October 2019 Articles:

• The Use of Natural Gas Generators in Beyond Standby Applications
• The Importance of Load Bank Testing
• Engineering Innovation; Manufacturing Quality: Manufacturing

The Use of Natural Gas Generators in Beyond Standby Applications

BY MUHAMMAD ARMAGHAN
Product Manager at Generac Power Systems

INTRODUCTION
Traditionally, generators were considered a standby source of backup power. Meaning if a utility power failure occurred and the building lost power, the generator would come online and provide backup to that facility. Depending on the size of the generator, it may be backing up the whole facility or only supplying power to the life safety and emergency circuits. The key thing to note here is that in a standby application, the generator is sitting idle, only to be utilized in case of a power failure. In some instances, the duration between two consecutive power failures could be several weeks or months. This article will introduce the concept of using a natural gas-fueled generator in beyond standby applications and it will provide a working knowledge of what can be achieved with the existing technology.

In recent years, concepts such as energy management, distributed energy, micro grids and Nano grids have revolutionized the power systems industry. These concepts, along with several others, have changed the perception of the standby generator, as not only a way to provide the emergency backup to the facilities, but also to utilize their potential to reduce the running cost and generate revenue by maximizing the generator use.

= = =

- Problem
Name every concept that the passage on natural gas generators says has revolutionized the power systems industry in recent years.

- Supplied entries
= = =

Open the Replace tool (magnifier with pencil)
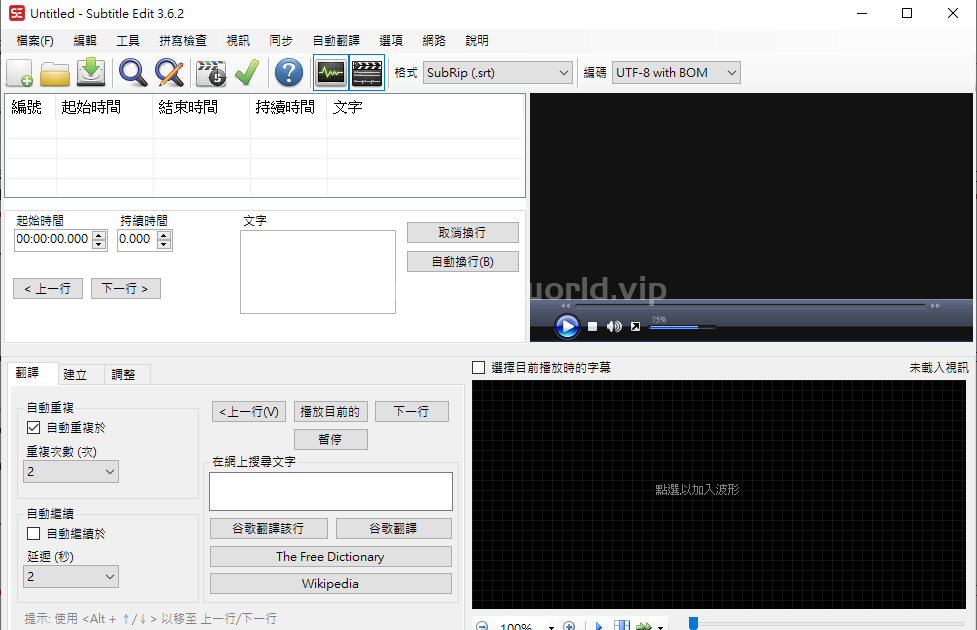 (168, 73)
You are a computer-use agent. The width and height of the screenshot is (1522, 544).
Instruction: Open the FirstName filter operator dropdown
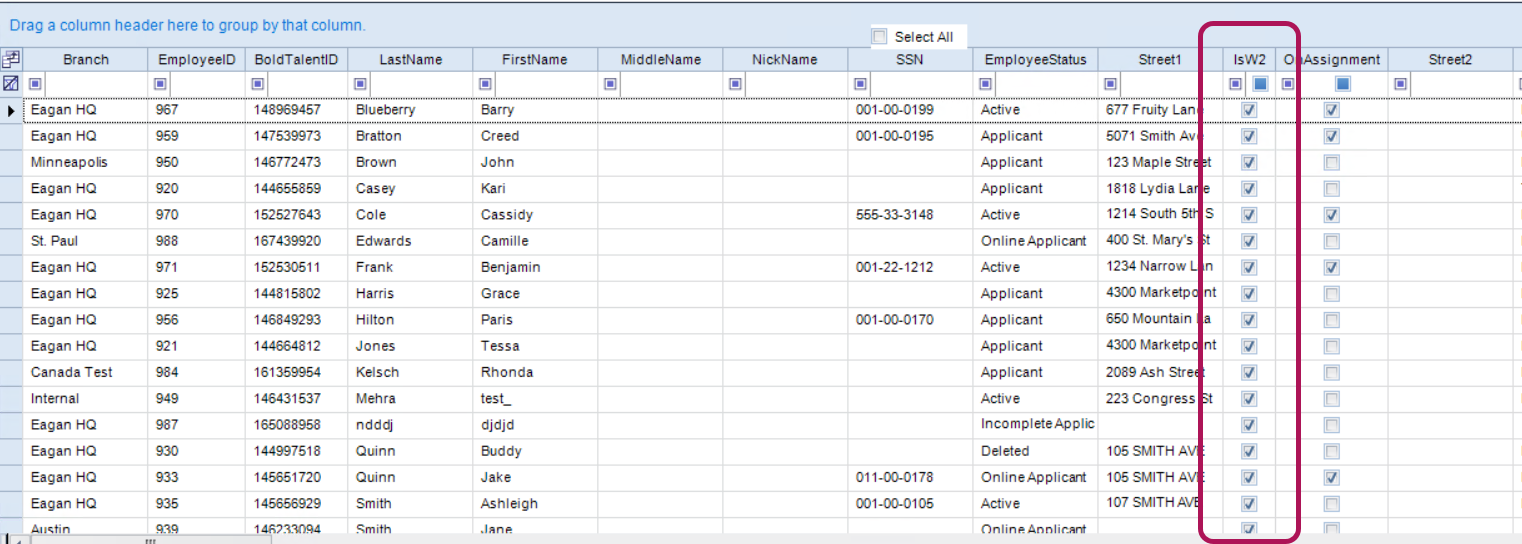[486, 84]

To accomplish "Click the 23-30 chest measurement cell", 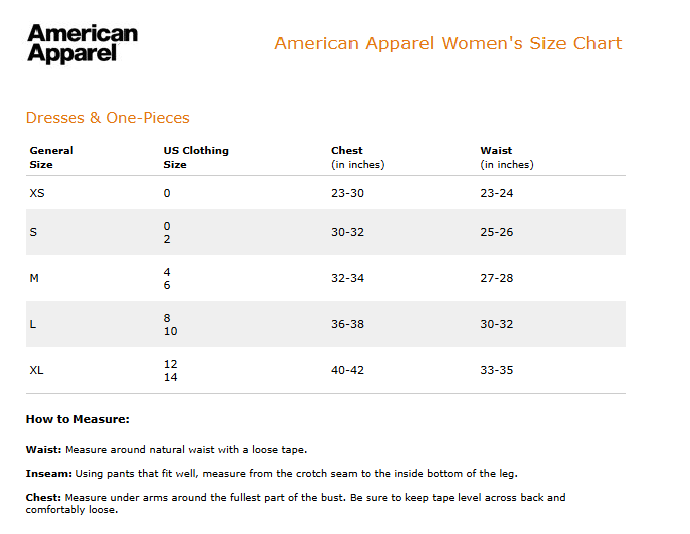I will (x=347, y=193).
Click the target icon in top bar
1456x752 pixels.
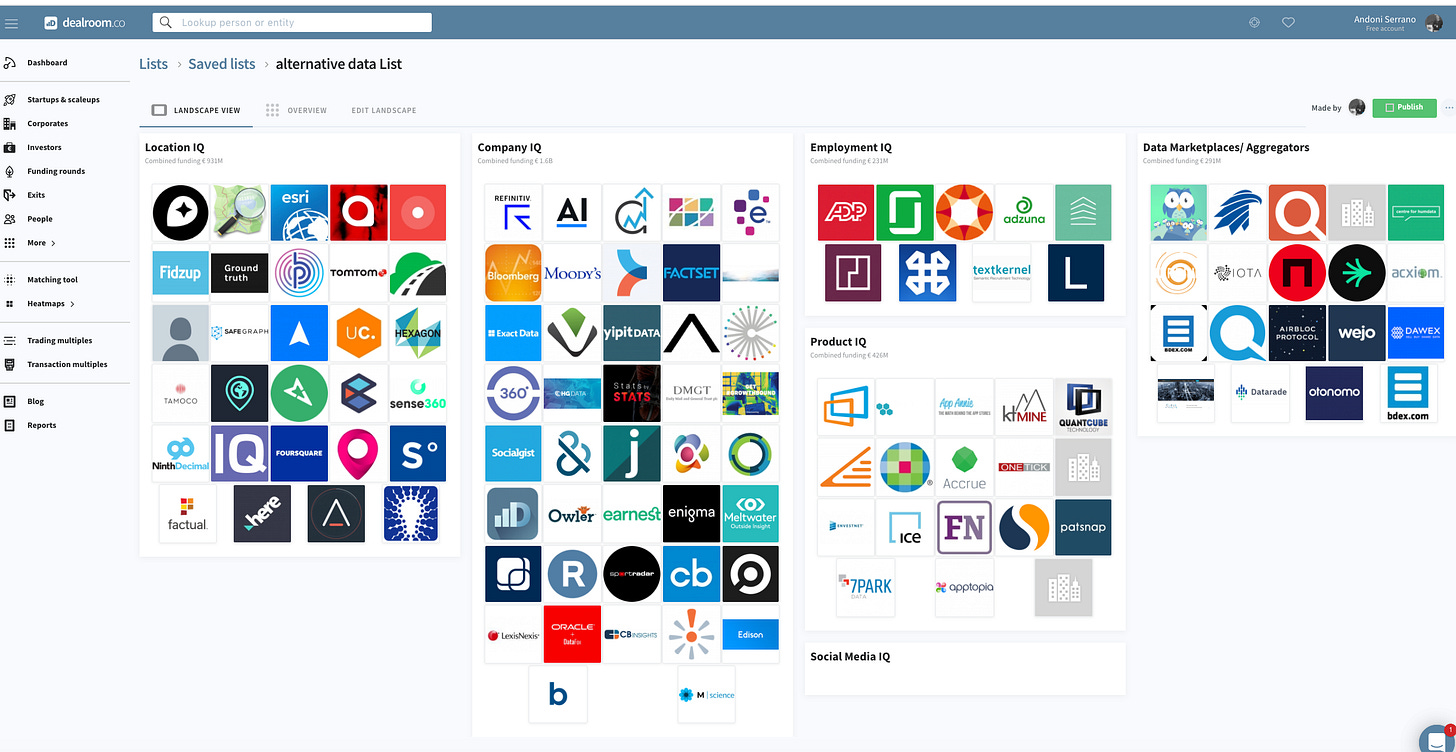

= = =

- Answer to this problem
Energy management, distributed energy, micro grids, and Nano grids.